(Beginning of INPUT MATERIAL)

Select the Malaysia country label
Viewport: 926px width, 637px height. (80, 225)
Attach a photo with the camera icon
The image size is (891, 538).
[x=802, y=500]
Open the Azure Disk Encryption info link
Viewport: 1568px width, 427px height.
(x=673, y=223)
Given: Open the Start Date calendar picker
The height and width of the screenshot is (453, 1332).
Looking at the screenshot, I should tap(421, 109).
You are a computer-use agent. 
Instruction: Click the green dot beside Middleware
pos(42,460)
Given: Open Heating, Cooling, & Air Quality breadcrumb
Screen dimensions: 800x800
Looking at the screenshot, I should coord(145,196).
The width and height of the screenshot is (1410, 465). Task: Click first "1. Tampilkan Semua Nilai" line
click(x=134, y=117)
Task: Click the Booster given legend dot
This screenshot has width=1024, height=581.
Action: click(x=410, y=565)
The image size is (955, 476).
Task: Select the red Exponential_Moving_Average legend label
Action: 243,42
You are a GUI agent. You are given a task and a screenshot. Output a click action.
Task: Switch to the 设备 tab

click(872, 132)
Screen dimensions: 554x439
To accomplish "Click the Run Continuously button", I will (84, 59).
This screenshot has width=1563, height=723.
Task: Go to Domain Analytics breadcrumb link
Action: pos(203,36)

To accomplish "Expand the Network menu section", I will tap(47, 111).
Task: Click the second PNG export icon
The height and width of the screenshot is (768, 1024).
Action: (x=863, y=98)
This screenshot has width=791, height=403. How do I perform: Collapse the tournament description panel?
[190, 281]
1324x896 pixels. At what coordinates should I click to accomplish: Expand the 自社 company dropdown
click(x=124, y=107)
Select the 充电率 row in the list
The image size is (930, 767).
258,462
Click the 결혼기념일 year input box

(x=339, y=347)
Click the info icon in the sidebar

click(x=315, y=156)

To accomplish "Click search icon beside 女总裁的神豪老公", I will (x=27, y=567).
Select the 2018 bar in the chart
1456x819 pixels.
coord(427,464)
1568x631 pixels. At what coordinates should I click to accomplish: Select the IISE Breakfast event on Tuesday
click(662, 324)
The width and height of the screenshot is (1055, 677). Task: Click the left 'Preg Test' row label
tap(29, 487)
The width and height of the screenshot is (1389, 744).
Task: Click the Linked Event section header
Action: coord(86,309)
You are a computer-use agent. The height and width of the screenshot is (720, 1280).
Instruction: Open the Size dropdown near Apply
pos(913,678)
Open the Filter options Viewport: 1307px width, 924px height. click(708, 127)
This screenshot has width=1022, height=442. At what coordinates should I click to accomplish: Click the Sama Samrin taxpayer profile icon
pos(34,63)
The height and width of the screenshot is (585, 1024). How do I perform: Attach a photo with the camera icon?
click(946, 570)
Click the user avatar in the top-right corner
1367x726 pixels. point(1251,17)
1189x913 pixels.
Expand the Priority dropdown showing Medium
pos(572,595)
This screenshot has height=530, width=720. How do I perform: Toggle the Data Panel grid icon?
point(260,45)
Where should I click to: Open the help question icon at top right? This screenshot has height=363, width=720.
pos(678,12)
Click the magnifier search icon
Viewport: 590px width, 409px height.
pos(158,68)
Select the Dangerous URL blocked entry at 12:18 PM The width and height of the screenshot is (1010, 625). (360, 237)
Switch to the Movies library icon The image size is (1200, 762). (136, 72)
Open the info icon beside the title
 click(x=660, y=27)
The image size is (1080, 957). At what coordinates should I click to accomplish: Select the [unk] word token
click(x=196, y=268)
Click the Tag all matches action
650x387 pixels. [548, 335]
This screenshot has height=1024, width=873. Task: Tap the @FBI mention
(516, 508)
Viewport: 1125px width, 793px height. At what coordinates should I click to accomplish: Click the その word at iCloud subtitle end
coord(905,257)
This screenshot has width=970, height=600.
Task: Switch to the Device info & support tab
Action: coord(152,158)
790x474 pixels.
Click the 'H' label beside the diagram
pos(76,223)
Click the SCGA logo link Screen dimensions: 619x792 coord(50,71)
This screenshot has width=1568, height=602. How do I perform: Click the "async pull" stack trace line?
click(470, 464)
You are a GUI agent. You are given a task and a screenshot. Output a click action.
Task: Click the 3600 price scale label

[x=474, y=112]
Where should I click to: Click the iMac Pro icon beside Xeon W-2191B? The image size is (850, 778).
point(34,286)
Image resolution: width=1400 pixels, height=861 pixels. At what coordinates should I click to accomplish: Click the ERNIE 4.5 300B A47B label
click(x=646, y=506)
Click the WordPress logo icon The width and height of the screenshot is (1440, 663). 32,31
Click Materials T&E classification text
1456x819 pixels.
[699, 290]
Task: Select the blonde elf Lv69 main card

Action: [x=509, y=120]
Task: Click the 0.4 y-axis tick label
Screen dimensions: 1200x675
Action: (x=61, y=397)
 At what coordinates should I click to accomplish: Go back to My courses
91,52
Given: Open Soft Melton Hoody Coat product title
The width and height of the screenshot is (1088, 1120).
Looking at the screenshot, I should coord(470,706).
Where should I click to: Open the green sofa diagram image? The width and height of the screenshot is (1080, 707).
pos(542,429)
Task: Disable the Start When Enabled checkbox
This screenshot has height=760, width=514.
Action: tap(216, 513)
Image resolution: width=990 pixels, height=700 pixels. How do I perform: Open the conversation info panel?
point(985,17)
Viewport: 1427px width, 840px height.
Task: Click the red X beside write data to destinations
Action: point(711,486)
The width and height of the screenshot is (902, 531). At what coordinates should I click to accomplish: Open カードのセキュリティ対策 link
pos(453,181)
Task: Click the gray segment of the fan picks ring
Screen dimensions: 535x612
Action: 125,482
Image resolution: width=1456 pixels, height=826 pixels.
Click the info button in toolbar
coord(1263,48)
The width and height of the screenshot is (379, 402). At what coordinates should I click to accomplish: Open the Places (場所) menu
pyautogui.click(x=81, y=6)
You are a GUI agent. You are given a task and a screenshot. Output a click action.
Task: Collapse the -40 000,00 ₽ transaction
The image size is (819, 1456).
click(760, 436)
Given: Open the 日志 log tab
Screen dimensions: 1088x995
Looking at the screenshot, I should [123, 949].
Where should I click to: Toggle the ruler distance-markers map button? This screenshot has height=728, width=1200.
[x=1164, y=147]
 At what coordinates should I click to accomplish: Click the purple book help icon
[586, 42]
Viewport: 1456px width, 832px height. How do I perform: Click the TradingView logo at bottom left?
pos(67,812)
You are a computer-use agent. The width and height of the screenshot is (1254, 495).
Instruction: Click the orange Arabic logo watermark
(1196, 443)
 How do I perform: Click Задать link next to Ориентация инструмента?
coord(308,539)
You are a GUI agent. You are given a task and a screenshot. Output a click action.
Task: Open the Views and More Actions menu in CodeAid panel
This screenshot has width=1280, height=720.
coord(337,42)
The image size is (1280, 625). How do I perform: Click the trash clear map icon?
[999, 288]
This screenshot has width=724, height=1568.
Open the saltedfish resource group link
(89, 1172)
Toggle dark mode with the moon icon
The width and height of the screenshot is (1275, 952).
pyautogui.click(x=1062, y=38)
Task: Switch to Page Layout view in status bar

(End of INPUT MATERIAL)

What you return should match the data character for character.

Select the Malaysia country label
Viewport: 926px width, 637px height. (80, 225)
Attach a photo with the camera icon
The image size is (891, 538).
[x=802, y=500]
Open the Azure Disk Encryption info link
Viewport: 1568px width, 427px height.
(x=673, y=223)
Given: Open the Start Date calendar picker
The height and width of the screenshot is (453, 1332).
Looking at the screenshot, I should tap(421, 109).
You are a computer-use agent. 
Instruction: Click the green dot beside Middleware
pos(42,460)
Given: Open Heating, Cooling, & Air Quality breadcrumb
Screen dimensions: 800x800
Looking at the screenshot, I should coord(145,196).
The width and height of the screenshot is (1410, 465). Task: Click first "1. Tampilkan Semua Nilai" line
click(x=134, y=117)
Task: Click the Booster given legend dot
This screenshot has width=1024, height=581.
Action: click(x=410, y=565)
The image size is (955, 476).
Task: Select the red Exponential_Moving_Average legend label
Action: 243,42
You are a GUI agent. You are given a task and a screenshot. Output a click action.
Task: Switch to the 设备 tab

click(872, 132)
Screen dimensions: 554x439
To accomplish "Click the Run Continuously button", I will (84, 59).
This screenshot has width=1563, height=723.
Task: Go to Domain Analytics breadcrumb link
Action: pos(203,36)

To accomplish "Expand the Network menu section", I will tap(47, 111).
Task: Click the second PNG export icon
The height and width of the screenshot is (768, 1024).
Action: (x=863, y=98)
This screenshot has width=791, height=403. How do I perform: Collapse the tournament description panel?
[190, 281]
1324x896 pixels. At what coordinates should I click to accomplish: Expand the 自社 company dropdown
click(x=124, y=107)
Select the 充电率 row in the list
The image size is (930, 767).
258,462
Click the 결혼기념일 year input box

(x=339, y=347)
Click the info icon in the sidebar

click(x=315, y=156)

To accomplish "Click search icon beside 女总裁的神豪老公", I will (x=27, y=567).
Select the 2018 bar in the chart
1456x819 pixels.
coord(427,464)
1568x631 pixels. At what coordinates should I click to accomplish: Select the IISE Breakfast event on Tuesday
click(662, 324)
The width and height of the screenshot is (1055, 677). Task: Click the left 'Preg Test' row label
tap(29, 487)
The width and height of the screenshot is (1389, 744).
Task: Click the Linked Event section header
Action: coord(86,309)
You are a computer-use agent. The height and width of the screenshot is (720, 1280).
Instruction: Open the Size dropdown near Apply
pos(913,678)
Open the Filter options Viewport: 1307px width, 924px height. click(708, 127)
This screenshot has width=1022, height=442. At what coordinates should I click to accomplish: Click the Sama Samrin taxpayer profile icon
pos(34,63)
The height and width of the screenshot is (585, 1024). How do I perform: Attach a photo with the camera icon?
click(946, 570)
Click the user avatar in the top-right corner
1367x726 pixels. point(1251,17)
1189x913 pixels.
Expand the Priority dropdown showing Medium
pos(572,595)
This screenshot has height=530, width=720. How do I perform: Toggle the Data Panel grid icon?
point(260,45)
Where should I click to: Open the help question icon at top right? This screenshot has height=363, width=720.
pos(678,12)
Click the magnifier search icon
Viewport: 590px width, 409px height.
pos(158,68)
Select the Dangerous URL blocked entry at 12:18 PM The width and height of the screenshot is (1010, 625). (360, 237)
Switch to the Movies library icon The image size is (1200, 762). (136, 72)
Open the info icon beside the title
 click(x=660, y=27)
The image size is (1080, 957). At what coordinates should I click to accomplish: Select the [unk] word token
click(x=196, y=268)
Click the Tag all matches action
650x387 pixels. [548, 335]
This screenshot has height=1024, width=873. Task: Tap the @FBI mention
(516, 508)
Viewport: 1125px width, 793px height. At what coordinates should I click to accomplish: Click the その word at iCloud subtitle end
coord(905,257)
This screenshot has width=970, height=600.
Task: Switch to the Device info & support tab
Action: coord(152,158)
790x474 pixels.
Click the 'H' label beside the diagram
pos(76,223)
Click the SCGA logo link Screen dimensions: 619x792 coord(50,71)
This screenshot has width=1568, height=602. How do I perform: Click the "async pull" stack trace line?
click(470, 464)
You are a GUI agent. You are given a task and a screenshot. Output a click action.
Task: Click the 3600 price scale label

[x=474, y=112]
Where should I click to: Click the iMac Pro icon beside Xeon W-2191B? The image size is (850, 778).
point(34,286)
Image resolution: width=1400 pixels, height=861 pixels. At what coordinates should I click to accomplish: Click the ERNIE 4.5 300B A47B label
click(x=646, y=506)
Click the WordPress logo icon The width and height of the screenshot is (1440, 663). 32,31
Click Materials T&E classification text
1456x819 pixels.
[699, 290]
Task: Select the blonde elf Lv69 main card

Action: [x=509, y=120]
Task: Click the 0.4 y-axis tick label
Screen dimensions: 1200x675
Action: (x=61, y=397)
 At what coordinates should I click to accomplish: Go back to My courses
91,52
Given: Open Soft Melton Hoody Coat product title
The width and height of the screenshot is (1088, 1120).
Looking at the screenshot, I should coord(470,706).
Where should I click to: Open the green sofa diagram image? The width and height of the screenshot is (1080, 707).
pos(542,429)
Task: Disable the Start When Enabled checkbox
This screenshot has height=760, width=514.
Action: tap(216, 513)
Image resolution: width=990 pixels, height=700 pixels. How do I perform: Open the conversation info panel?
point(985,17)
Viewport: 1427px width, 840px height.
Task: Click the red X beside write data to destinations
Action: point(711,486)
The width and height of the screenshot is (902, 531). At what coordinates should I click to accomplish: Open カードのセキュリティ対策 link
pos(453,181)
Task: Click the gray segment of the fan picks ring
Screen dimensions: 535x612
Action: 125,482
Image resolution: width=1456 pixels, height=826 pixels.
Click the info button in toolbar
coord(1263,48)
The width and height of the screenshot is (379, 402). At what coordinates should I click to accomplish: Open the Places (場所) menu
pyautogui.click(x=81, y=6)
You are a GUI agent. You are given a task and a screenshot. Output a click action.
Task: Collapse the -40 000,00 ₽ transaction
The image size is (819, 1456).
click(760, 436)
Given: Open the 日志 log tab
Screen dimensions: 1088x995
Looking at the screenshot, I should [123, 949].
Where should I click to: Toggle the ruler distance-markers map button? This screenshot has height=728, width=1200.
[x=1164, y=147]
 At what coordinates should I click to accomplish: Click the purple book help icon
[586, 42]
Viewport: 1456px width, 832px height. How do I perform: Click the TradingView logo at bottom left?
pos(67,812)
You are a computer-use agent. The width and height of the screenshot is (1254, 495).
Instruction: Click the orange Arabic logo watermark
(1196, 443)
 How do I perform: Click Задать link next to Ориентация инструмента?
coord(308,539)
You are a GUI agent. You are given a task and a screenshot. Output a click action.
Task: Open the Views and More Actions menu in CodeAid panel
This screenshot has width=1280, height=720.
coord(337,42)
The image size is (1280, 625). How do I perform: Click the trash clear map icon?
[999, 288]
This screenshot has width=724, height=1568.
Open the saltedfish resource group link
(89, 1172)
Toggle dark mode with the moon icon
The width and height of the screenshot is (1275, 952).
pyautogui.click(x=1062, y=38)
Task: Switch to Page Layout view in status bar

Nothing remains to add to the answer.